The Barys Arena, Astana. It has steps running up to the front doors and sits like a coliseum with smoked glass wrapping around the entire structure.
At the back, scrub grassland of the Steppes runs as far as the eye can see. Not much goes on in Astana that is of great interest to Ireland but, in 2016, shortly before the Rio Olympic Games, the Kazak plains were as desolate a place as there could have for Katie Taylor, when she lost in the world championships.
Taylor had not been beaten in a significant amateur boxing event for over 10 years. Defeat was absent since her first European Championship win in Tonsberg, Norway in 2005, when she was 17.
She recalled in her book, My Olympic Dream, which came out after the London Olympics in 2012, how her mother Bridget remembered her first loss in Riccione, Italy. She faced a Russian boxer called Yuliya Nemtsova in her debut European Championships in 2004 and was beaten on the first day.
“I was devastated,” she said. “I think I spent the remainder of the week crying in my room. Seeing the state I was in, the question my mam asked me was whether I wanted to continue doing this.
“She asked if I would rather have come to Italy and experienced the loss or stayed at home in Ireland and not bothered. I knew that I wanted to go to Italy, but I also knew I did not want to feel like this again.”
Taylor was also beaten in Bulgaria in 2011 when came up against local boxer Denitsa Eliseeva in a multi-nation tournament. There was no doubt in her mind that she had won the fight and that was reinforced when the referee raised her hand in victory after the final bell only for an official at the event to announce Eliseeva as the winner. Eliseeva had the good grace to chase Taylor back to her changing room and apologise.

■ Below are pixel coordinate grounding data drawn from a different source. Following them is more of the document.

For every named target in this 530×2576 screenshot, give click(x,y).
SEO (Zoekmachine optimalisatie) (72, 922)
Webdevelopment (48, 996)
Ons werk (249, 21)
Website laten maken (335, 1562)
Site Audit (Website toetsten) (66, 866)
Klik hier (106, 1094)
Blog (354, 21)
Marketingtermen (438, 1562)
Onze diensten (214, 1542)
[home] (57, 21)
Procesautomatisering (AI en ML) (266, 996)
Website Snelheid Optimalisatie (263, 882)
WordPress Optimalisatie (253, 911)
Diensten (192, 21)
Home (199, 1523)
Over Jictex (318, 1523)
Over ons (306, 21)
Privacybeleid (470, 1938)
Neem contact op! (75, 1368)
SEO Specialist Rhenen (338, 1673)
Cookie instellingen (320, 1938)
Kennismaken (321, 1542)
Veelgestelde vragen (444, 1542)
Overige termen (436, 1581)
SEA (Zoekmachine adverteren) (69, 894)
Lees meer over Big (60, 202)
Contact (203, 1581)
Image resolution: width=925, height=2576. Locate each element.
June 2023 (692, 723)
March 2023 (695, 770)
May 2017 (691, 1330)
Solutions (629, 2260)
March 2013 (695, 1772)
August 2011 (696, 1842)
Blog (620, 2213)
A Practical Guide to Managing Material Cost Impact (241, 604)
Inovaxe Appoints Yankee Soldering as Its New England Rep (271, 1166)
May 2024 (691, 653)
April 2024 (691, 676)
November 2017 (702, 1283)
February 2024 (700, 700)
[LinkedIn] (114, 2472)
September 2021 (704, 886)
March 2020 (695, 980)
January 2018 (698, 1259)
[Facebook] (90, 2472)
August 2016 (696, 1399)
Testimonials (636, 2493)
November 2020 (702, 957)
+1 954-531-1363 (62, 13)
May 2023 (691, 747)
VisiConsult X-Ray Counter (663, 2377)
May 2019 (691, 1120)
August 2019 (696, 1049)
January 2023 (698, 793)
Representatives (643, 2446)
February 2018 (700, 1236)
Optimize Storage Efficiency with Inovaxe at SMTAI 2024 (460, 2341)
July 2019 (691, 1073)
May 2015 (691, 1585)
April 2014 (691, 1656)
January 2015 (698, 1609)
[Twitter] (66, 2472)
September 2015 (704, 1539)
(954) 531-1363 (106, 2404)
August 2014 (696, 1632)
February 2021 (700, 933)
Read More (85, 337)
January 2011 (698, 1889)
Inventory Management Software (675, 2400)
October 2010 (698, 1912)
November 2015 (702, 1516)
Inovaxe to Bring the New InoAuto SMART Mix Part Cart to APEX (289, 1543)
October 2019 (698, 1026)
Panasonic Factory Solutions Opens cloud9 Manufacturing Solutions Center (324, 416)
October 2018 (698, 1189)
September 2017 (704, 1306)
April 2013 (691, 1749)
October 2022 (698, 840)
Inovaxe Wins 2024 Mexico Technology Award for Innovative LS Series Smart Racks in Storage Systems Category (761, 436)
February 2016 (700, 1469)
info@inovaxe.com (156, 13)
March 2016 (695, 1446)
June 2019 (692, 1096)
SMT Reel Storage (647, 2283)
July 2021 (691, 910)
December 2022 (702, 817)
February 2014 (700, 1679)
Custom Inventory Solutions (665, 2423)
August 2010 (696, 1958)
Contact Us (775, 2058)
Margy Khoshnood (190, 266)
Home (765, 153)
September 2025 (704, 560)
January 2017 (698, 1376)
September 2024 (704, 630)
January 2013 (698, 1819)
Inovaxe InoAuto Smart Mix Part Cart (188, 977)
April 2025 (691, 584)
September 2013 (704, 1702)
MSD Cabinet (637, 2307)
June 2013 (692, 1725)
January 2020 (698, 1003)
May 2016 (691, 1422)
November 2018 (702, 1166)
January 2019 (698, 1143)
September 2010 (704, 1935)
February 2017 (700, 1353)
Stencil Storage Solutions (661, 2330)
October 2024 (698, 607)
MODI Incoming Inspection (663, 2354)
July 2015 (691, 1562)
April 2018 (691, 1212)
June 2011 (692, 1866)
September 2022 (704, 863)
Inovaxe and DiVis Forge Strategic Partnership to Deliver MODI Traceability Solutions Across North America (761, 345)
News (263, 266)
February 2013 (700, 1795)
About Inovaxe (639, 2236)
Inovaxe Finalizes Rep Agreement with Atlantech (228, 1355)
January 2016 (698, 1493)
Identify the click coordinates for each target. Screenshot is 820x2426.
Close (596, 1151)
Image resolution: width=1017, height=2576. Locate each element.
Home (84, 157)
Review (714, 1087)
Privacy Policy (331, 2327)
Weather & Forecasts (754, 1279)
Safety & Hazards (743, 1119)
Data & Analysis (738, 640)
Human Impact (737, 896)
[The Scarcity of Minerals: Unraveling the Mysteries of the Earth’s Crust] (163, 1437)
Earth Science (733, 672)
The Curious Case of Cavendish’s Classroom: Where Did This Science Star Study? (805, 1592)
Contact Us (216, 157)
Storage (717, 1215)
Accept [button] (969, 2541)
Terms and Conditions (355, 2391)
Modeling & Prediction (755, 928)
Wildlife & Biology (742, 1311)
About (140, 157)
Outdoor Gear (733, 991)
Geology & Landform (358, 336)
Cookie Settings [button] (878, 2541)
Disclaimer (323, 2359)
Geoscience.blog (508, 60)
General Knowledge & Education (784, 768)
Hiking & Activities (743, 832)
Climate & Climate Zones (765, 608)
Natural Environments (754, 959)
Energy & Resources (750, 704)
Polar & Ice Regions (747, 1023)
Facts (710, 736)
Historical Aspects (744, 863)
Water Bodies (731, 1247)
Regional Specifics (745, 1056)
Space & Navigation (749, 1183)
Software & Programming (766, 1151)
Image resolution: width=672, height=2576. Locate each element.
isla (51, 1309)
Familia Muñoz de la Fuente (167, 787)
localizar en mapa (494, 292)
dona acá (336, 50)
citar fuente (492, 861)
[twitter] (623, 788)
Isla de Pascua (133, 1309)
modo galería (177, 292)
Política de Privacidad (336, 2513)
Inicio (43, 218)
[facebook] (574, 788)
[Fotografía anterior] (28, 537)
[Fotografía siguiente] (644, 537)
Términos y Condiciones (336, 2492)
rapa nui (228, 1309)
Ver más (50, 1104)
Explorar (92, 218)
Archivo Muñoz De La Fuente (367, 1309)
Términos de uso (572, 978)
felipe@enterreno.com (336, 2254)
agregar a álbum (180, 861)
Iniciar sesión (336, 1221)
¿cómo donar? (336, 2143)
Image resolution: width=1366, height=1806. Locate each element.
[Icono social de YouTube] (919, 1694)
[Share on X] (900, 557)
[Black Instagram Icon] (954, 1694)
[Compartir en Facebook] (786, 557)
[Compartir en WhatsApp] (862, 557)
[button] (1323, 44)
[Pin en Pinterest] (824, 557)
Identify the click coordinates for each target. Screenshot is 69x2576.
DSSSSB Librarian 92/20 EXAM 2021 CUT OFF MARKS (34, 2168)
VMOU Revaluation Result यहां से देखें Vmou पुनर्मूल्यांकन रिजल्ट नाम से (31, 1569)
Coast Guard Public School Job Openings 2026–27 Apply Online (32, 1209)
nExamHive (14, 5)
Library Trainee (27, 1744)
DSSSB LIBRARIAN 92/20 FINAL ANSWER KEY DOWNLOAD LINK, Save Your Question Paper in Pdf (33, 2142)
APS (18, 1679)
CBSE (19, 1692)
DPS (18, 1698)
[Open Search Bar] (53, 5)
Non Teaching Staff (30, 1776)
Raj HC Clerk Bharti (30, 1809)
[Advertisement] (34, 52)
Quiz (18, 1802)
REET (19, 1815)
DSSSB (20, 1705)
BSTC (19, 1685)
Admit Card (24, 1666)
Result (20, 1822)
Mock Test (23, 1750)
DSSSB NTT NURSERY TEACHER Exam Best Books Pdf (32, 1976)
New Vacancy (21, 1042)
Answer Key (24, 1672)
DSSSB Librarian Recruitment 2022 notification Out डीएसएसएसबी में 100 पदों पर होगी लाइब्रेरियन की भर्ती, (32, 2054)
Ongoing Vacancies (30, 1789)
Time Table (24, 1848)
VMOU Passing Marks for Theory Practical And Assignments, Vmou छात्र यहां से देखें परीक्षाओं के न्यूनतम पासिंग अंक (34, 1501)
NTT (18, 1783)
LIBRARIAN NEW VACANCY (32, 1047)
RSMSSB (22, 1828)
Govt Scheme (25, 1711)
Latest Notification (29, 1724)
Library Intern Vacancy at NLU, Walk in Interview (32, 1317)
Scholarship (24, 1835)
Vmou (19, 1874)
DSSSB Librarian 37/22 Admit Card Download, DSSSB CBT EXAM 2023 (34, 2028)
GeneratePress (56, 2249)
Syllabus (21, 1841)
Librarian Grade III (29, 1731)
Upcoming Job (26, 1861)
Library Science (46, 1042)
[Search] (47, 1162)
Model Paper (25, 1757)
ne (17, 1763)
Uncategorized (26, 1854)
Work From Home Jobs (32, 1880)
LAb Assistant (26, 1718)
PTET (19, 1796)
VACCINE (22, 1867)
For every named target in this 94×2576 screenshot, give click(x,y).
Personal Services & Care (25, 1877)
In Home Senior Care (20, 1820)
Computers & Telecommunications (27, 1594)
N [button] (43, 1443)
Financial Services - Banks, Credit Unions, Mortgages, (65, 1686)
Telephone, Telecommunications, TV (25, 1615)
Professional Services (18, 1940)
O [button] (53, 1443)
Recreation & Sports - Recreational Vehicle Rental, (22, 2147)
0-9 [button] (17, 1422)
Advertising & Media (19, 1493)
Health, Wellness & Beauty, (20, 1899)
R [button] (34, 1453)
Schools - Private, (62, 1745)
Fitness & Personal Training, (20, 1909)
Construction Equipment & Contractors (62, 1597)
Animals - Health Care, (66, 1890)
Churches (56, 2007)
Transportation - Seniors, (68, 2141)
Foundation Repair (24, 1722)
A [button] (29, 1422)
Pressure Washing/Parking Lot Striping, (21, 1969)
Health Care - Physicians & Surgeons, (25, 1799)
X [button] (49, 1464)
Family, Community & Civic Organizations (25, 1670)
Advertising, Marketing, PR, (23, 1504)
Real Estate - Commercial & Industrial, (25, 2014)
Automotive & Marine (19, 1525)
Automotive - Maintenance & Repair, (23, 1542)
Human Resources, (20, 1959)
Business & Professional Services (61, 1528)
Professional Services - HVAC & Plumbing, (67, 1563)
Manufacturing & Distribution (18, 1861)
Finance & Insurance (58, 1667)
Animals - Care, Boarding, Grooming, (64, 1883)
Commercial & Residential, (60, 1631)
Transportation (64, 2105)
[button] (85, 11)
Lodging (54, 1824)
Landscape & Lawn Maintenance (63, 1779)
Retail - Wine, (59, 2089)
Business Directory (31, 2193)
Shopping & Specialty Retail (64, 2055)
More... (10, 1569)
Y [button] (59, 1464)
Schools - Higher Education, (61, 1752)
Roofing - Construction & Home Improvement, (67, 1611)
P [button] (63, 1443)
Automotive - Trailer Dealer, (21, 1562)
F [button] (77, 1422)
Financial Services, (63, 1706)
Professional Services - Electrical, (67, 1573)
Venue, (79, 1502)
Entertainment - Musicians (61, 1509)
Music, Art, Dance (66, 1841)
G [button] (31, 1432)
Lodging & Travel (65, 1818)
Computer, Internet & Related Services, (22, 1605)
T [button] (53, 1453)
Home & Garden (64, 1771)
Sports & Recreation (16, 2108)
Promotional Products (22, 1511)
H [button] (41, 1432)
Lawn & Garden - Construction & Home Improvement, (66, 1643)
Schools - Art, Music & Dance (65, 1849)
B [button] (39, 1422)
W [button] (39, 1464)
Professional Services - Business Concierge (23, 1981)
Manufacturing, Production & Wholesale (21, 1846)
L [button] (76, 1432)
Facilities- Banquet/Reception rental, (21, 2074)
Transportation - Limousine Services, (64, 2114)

Taylor also lost to Azerbaijani boxer Yana Alekseevna in 2016 at an Olympic Qualification tournament in Samsun, Turkey. But at European or World Championship level she went from 2005 to 2016 without defeat until the Barys Arena in Kazakhstan, when she came up against French boxer Estelle Mossely.
Taylor won the first round 10-9 with all three judges, Mossely won the second with two judges, three again went with Taylor in round three before Mossely was suspiciously given the bout on a split decision. The world turned, the number one was out.
Afterwards Taylor was in shock and left the arena without speaking. She would go on to the Olympics in Rio later that year and suffer another defeat to Finland’s Miro Potkonen. It proved a catalyst to Taylor turning professional and redrawing the lightweight map in her image as she had done in amateur boxing.
What is instructive from Taylor is that her reaction to each defeat was utter surprise. She has never lacked the confidence to feel she would win. One of her founding attractions is humility and lack of arrogance. But the fortitude to be like that is absolute faith in her ability.
All through her fight with Chantelle Cameron last Saturday in the 3Arena, the commands shouted at her between rounds by coach Ross Emanait were caught by boxing broadcaster DAZN with corner cams as Taylor stood between rounds.
“You got faster hands, you got faster feet. She can’t touch you unless you stand still and let her, right,” says Emanait after the first round.
“When you’re on the ropes she has a free pass, tries to treat you like a heavy bag. You are not a f***king heavy bag,” he screams after the fifth round.
“Use your attributes. You got better hand speed, better foot speed so when you are in close you got to overwhelm her with the hand speed. When we’re done touching her, we don’t need to stand there and let her answer back.”
The only recourse for Taylor is to examine whether she followed those commands and maybe fall back on some of the epistles of the past.
“You give me your shield of victory and your right hand sustains me. You stoop down to make me great. It is God who arms me with strength.” Psalm 18:32:35. That will be one. Katie will read defeat as design for a higher purpose.
She will reach for the measures that have worked for her before because that’s all she knows. She has lost. It is not new but shocking for her and those in the 3Arena. The response will define her.
“I have lost seven times from 139 fights,” she said after winning gold at London 2012. “It is easier for me to remember those defeats. I’ve learned more as a boxer and more about who I am as a person in those seven losses than I have in the other 132 wins. There were reasons for the losses and they’re important to understand because their influence has helped shape me into the boxer I am now.”
Nobody ends Taylor. Katie does that. Her career is unlikely to finish in the shadow of defeat but in the light of accomplishment. Astana, Turkey and Rio, the tools are there.